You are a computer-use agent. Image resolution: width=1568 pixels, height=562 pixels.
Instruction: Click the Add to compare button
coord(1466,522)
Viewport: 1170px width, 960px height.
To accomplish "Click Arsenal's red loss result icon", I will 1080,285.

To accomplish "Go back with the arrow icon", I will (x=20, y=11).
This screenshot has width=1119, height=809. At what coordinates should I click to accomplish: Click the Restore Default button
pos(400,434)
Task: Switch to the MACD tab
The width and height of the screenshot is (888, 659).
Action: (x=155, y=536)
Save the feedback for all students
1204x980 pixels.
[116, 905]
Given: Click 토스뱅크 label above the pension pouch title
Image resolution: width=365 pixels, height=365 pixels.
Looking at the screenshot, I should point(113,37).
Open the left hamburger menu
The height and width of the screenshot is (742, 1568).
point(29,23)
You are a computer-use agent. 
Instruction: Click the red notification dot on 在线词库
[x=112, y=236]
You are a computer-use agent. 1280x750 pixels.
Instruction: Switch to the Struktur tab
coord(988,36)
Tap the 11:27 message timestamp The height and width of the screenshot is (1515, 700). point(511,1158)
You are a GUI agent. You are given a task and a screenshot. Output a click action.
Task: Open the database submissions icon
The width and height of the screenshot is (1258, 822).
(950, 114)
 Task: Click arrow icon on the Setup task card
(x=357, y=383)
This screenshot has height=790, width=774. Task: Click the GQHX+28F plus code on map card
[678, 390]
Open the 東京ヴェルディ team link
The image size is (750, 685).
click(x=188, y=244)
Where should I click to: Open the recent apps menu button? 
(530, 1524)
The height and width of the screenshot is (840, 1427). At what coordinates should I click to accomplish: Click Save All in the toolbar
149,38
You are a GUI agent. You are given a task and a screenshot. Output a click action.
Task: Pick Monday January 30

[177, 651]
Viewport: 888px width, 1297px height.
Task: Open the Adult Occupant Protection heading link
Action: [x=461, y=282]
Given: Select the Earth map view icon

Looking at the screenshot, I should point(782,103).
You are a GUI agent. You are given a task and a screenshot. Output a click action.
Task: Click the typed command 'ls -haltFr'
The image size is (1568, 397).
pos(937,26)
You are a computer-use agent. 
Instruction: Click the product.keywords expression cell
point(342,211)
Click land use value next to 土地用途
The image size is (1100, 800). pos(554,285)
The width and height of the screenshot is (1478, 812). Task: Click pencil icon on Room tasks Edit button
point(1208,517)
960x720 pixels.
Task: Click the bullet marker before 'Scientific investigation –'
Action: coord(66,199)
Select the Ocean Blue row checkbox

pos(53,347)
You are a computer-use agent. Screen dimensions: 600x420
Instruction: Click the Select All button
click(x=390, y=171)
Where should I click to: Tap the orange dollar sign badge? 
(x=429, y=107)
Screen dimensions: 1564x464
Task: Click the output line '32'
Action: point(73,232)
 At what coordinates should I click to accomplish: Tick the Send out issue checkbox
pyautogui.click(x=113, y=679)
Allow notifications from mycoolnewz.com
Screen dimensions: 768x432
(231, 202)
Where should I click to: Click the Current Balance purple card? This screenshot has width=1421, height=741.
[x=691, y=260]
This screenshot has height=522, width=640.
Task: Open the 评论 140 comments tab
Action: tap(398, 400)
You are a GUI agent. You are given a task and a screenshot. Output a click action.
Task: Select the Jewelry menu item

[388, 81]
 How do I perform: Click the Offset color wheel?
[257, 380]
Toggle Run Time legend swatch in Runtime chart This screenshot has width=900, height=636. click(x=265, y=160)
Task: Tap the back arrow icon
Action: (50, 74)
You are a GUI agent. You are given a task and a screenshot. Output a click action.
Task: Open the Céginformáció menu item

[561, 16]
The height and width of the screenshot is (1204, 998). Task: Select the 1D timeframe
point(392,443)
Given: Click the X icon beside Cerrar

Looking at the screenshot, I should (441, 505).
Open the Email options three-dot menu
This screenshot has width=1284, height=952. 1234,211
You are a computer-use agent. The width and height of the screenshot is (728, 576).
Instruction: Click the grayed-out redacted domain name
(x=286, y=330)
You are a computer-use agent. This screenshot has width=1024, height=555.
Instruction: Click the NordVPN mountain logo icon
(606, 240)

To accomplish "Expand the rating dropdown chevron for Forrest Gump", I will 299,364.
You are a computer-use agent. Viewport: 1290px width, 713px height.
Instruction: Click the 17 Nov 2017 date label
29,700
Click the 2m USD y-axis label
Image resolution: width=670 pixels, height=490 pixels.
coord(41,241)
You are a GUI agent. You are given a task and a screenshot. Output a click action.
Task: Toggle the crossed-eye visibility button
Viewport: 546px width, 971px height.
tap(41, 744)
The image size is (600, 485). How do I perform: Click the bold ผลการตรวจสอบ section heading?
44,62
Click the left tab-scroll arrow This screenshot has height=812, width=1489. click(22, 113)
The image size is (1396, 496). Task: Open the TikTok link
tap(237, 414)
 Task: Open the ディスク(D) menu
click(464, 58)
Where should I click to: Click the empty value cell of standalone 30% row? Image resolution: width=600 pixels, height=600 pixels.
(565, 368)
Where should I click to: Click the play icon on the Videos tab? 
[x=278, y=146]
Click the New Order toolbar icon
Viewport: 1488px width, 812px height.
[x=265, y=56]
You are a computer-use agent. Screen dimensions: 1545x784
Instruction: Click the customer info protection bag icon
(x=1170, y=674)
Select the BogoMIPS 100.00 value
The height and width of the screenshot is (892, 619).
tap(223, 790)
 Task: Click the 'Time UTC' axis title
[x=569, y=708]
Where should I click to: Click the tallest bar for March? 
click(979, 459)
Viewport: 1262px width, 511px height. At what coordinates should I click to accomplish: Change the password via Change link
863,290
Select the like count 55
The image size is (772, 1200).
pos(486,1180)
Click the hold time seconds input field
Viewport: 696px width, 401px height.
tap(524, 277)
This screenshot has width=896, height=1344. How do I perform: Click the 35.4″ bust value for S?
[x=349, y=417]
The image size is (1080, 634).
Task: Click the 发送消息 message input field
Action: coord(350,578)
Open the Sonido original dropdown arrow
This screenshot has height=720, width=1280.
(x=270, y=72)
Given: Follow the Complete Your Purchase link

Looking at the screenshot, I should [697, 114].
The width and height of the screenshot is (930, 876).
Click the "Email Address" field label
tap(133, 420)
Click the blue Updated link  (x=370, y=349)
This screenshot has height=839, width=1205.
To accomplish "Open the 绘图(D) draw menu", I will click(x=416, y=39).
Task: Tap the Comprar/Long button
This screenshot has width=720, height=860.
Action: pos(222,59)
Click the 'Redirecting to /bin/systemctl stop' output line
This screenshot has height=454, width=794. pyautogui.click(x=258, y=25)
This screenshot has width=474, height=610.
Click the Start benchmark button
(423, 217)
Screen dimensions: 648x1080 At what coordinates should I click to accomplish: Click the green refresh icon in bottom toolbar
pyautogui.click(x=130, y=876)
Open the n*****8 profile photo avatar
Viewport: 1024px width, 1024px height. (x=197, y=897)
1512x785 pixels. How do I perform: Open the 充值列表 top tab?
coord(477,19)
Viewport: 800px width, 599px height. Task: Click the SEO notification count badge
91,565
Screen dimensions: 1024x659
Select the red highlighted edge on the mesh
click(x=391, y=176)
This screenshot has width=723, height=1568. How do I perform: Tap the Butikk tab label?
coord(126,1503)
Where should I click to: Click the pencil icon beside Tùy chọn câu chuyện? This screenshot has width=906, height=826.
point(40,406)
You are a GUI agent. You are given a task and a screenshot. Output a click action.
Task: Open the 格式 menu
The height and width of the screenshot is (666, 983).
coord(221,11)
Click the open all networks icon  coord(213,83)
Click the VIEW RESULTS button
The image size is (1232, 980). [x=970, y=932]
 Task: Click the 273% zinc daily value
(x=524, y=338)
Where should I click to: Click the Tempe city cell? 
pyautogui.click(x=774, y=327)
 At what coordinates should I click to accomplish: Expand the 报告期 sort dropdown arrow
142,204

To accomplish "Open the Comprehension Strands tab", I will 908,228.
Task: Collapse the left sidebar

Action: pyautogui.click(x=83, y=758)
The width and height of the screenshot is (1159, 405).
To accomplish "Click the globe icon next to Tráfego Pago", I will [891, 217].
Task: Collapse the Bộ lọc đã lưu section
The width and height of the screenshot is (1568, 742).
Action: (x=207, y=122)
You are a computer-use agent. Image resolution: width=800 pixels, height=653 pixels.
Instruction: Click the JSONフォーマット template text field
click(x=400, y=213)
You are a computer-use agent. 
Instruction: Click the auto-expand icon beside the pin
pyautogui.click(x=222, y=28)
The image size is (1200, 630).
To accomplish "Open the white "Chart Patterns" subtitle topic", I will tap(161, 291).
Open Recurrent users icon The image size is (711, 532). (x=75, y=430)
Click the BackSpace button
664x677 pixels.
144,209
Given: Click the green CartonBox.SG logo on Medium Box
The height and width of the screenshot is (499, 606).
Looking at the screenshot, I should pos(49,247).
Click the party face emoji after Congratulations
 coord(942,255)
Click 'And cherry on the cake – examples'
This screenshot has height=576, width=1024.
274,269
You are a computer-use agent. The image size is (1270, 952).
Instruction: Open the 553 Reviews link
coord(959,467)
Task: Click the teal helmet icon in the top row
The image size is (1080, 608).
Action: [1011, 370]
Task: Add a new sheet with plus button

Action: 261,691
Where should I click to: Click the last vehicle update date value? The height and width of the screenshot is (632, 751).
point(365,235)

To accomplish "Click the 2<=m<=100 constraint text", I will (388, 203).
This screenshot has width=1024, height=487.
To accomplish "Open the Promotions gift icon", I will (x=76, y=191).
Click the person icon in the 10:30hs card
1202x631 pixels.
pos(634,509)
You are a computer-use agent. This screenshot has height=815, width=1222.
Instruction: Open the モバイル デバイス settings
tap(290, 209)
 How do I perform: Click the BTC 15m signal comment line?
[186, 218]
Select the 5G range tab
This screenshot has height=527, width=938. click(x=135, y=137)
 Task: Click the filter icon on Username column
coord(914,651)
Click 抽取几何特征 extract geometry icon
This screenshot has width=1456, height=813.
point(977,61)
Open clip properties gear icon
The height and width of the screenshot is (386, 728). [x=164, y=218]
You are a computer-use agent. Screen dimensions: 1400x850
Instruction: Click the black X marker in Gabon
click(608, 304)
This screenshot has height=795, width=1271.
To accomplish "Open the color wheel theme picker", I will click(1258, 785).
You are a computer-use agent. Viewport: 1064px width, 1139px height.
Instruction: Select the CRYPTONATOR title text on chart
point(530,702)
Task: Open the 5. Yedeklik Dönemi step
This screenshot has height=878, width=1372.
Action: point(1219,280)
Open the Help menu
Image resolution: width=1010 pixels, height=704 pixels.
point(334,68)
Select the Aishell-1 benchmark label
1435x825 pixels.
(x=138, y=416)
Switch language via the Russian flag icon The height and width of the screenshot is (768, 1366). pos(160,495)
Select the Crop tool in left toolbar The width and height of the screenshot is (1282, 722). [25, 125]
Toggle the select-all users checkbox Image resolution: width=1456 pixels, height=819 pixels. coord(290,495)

**AIM OF THE TASK**
Number of lines above holding "will"? Give that number alone.

**WRITTEN SOLUTION**
10